Private-Equity-Gesellschaften im Gesundheitsbereich
✦ KI-Zusammenfassung
Die Fraktion DIE LINKE hat im Ausschuss für Arbeit, Gesundheit und Soziales Fragen zur Beteiligung von Private-Equity-Gesellschaften an Arztpraxen und Medizinischen Versorgungszentren (MVZ) gestellt. Die Anfrage umfasste die Bitte um eine Aufschlüsselung der Anzahl solcher Einrichtungen nach Fachrichtungen für die vergangenen fünf Jahre sowie die Frage nach Möglichkeiten, den Einfluss von Finanzinvestoren im Bereich der ambulanten Versorgung zu begrenzen.
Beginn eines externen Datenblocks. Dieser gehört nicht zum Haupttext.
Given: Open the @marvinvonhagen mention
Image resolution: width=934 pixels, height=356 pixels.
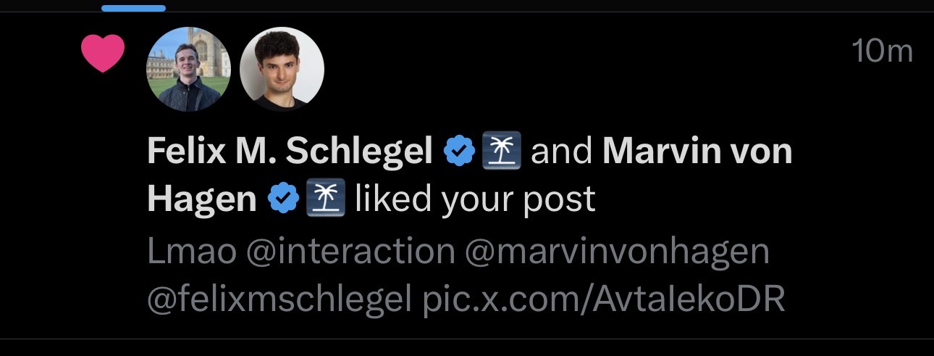Looking at the screenshot, I should pyautogui.click(x=617, y=252).
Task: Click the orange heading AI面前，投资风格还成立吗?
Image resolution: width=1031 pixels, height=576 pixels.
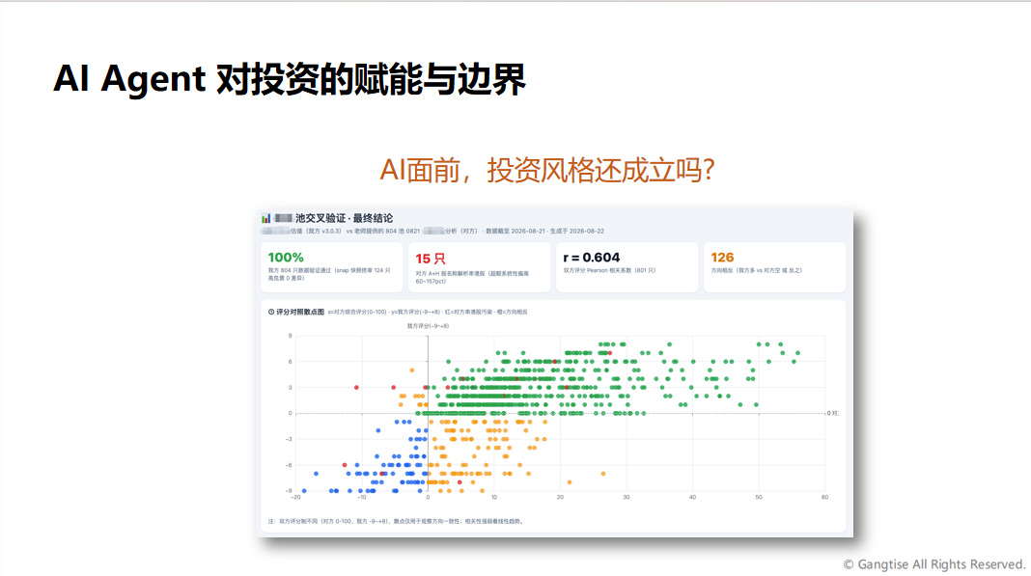Action: point(547,171)
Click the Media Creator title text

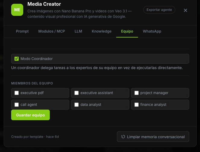click(44, 4)
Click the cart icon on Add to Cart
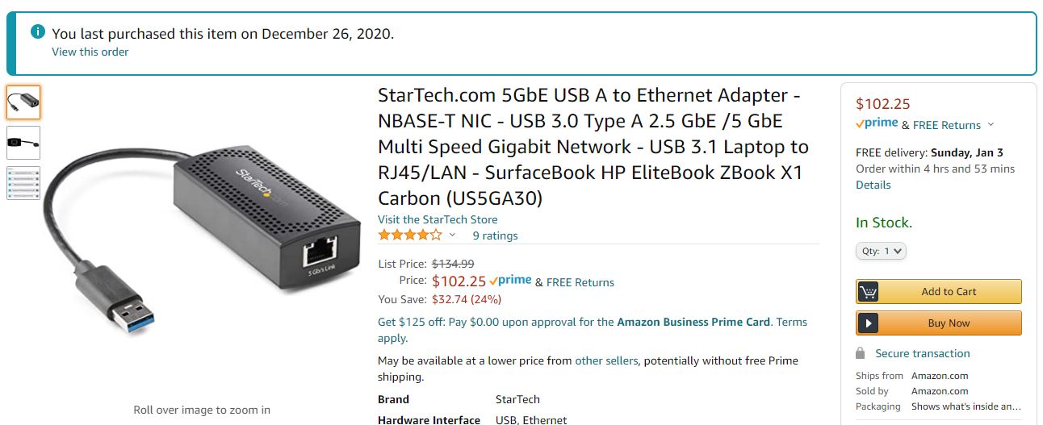1043x425 pixels. click(869, 292)
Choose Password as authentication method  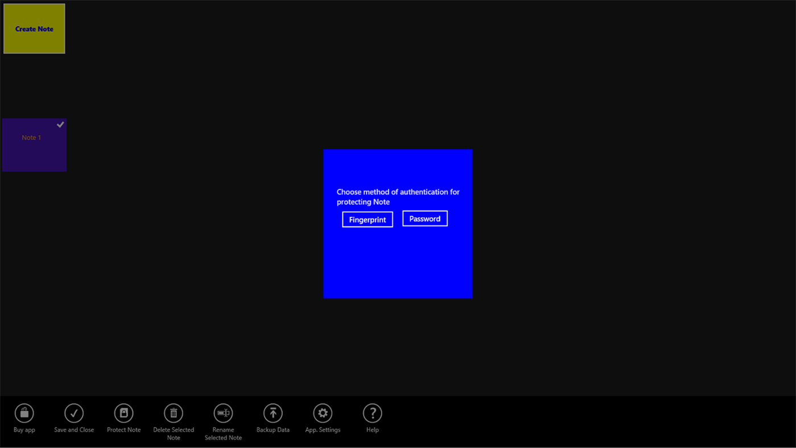[x=424, y=218]
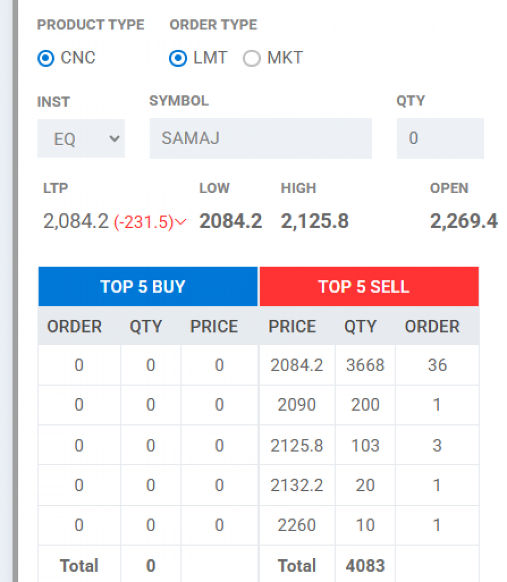Select sell price 2084.2 in the depth table
Screen dimensions: 507x582
click(x=297, y=365)
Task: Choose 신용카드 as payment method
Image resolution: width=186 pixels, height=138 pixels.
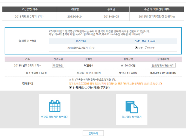Action: tap(71, 87)
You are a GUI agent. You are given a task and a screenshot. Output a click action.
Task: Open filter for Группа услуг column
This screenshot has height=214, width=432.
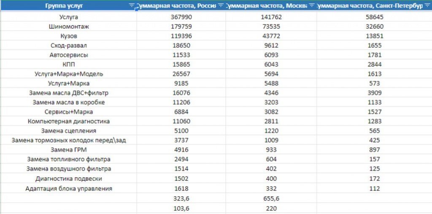(x=132, y=6)
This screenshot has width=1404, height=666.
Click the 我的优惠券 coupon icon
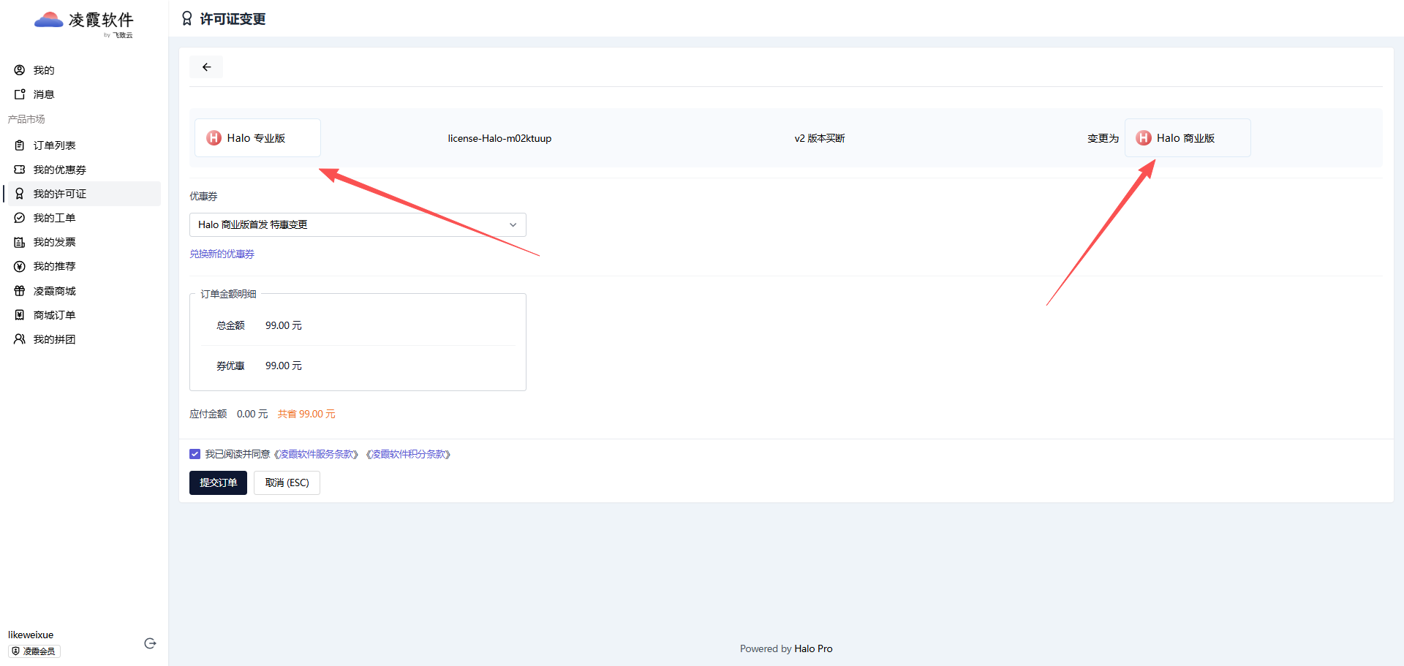[20, 170]
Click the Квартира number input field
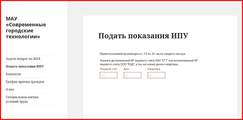This screenshot has width=243, height=120. point(156,75)
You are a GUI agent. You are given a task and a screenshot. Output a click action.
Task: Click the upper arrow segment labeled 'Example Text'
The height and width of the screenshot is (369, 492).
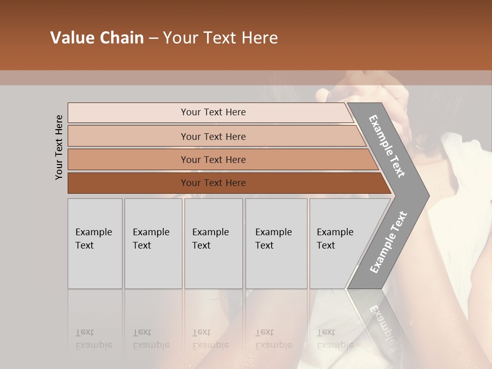tap(387, 147)
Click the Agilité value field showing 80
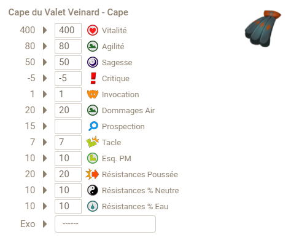 pyautogui.click(x=68, y=46)
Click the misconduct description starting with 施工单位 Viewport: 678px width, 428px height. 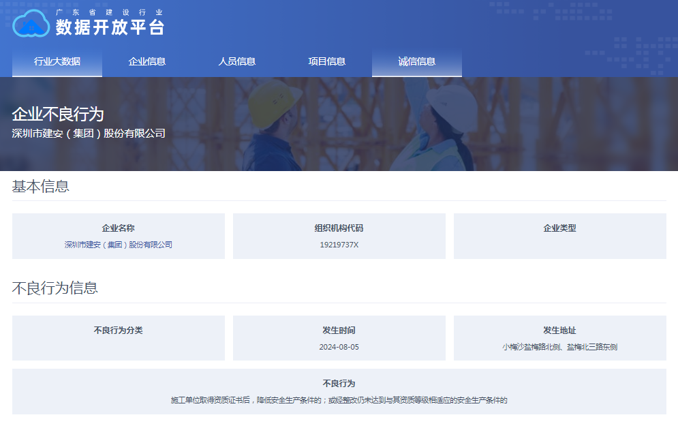[339, 400]
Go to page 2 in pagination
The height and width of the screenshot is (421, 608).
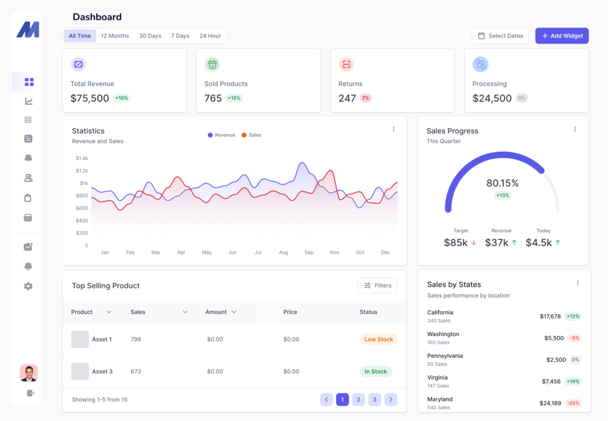359,400
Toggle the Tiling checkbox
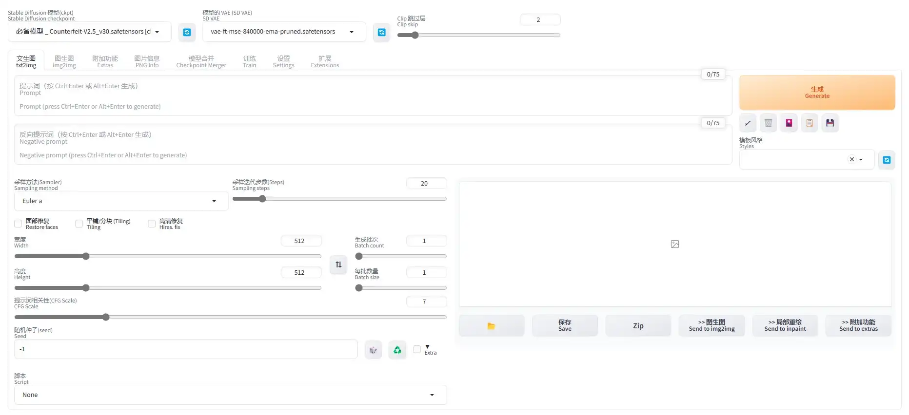 click(79, 224)
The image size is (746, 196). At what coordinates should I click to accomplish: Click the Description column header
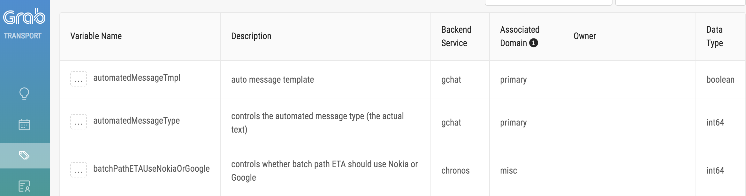[251, 36]
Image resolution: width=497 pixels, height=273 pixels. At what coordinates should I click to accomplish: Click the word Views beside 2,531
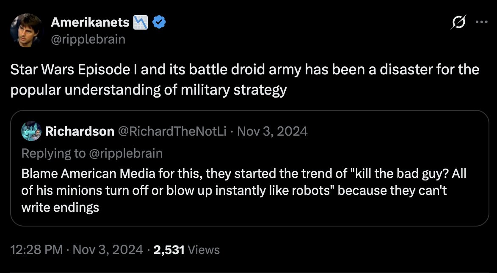pyautogui.click(x=204, y=250)
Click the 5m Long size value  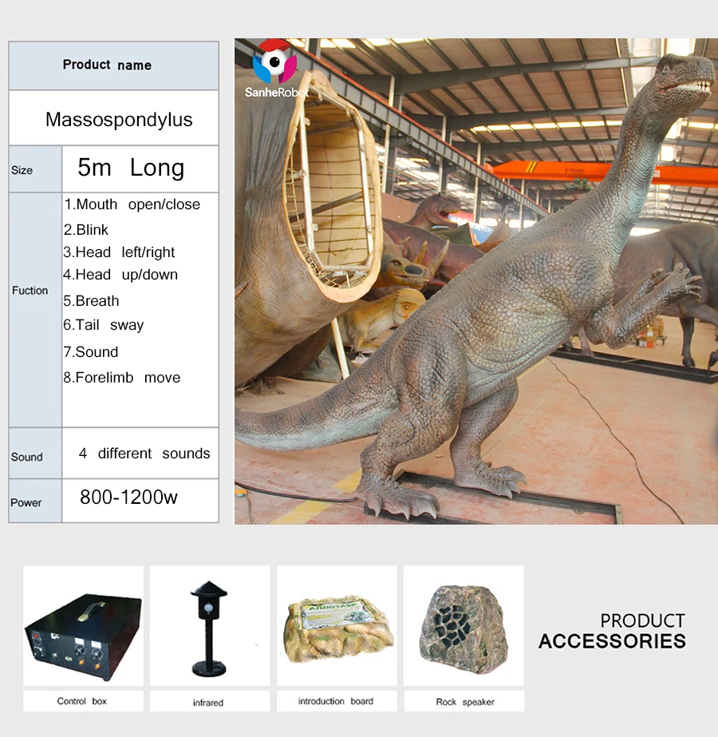coord(131,168)
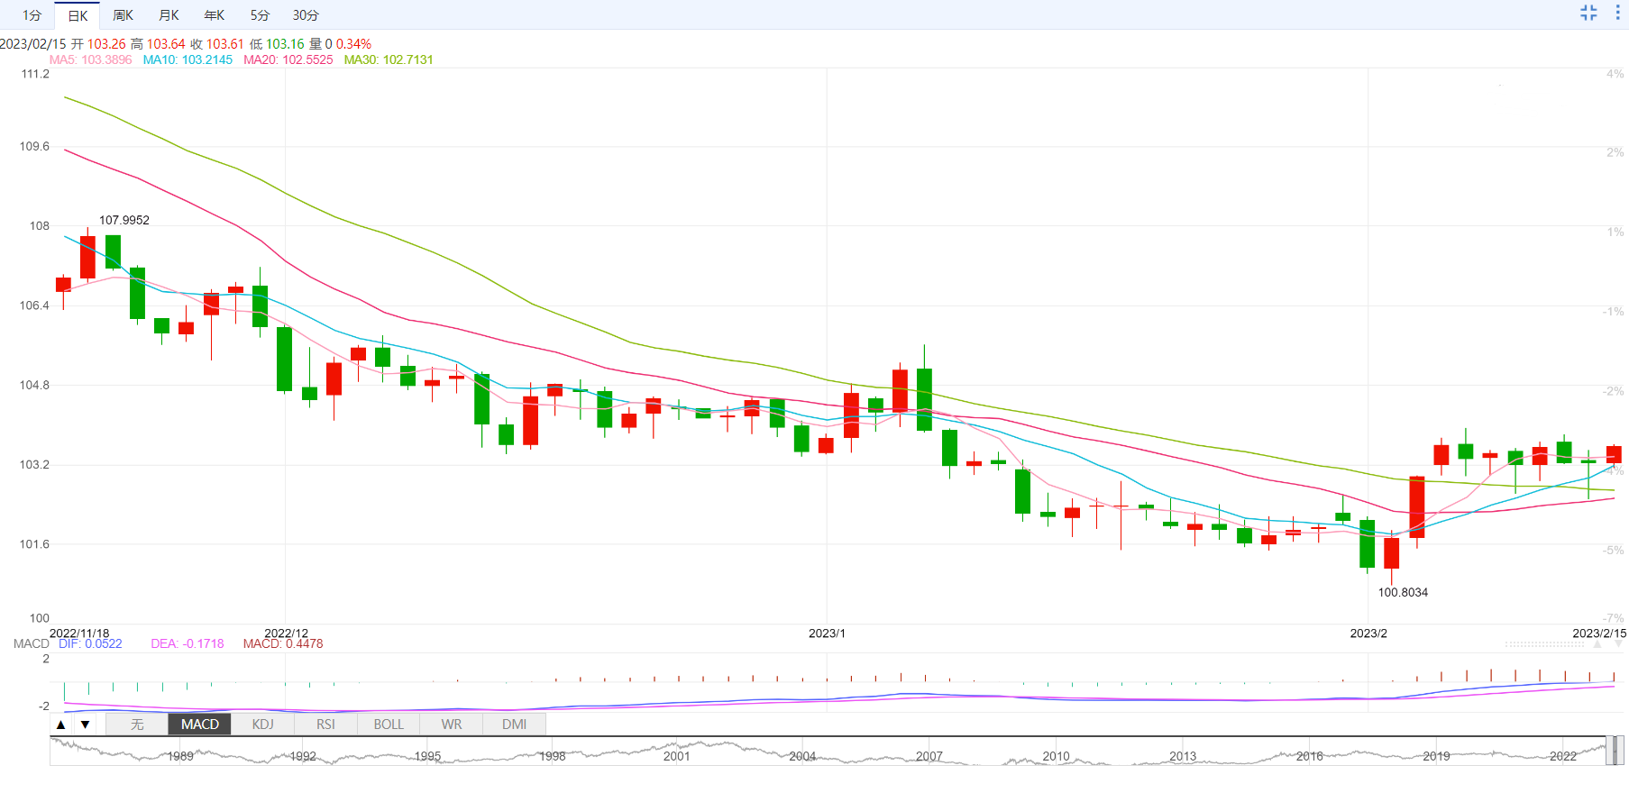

In einer Antwort der Verwaltung unter der Leitung von Dr. Cordula Kloppe vom Gesundheitsamt wurde mitgeteilt, dass keine Informationen darüber vorliegen, welche Arztpraxen oder MVZ unmittelbar oder mittelbar in der Hand von Private-Equity-Gesellschaften stehen. Hinsichtlich der Frage nach regulatorischen Möglichkeiten zur Reduzierung des Einflusses von Finanzinvestoren erklärte die Verwaltung, dass Anträge auf Zulassung von Arztpraxen bei der Kassenärztlichen Vereinigung bzw. der Ärztekammer gestellt werden. Da eine verpflichtende Benachrichtigung der Gesundheitsämter in Nordrhein-Westfalen nicht existiert, sieht die Verwaltung keine Möglichkeit, Einfluss auf Finanzinvestoren zu nehmen.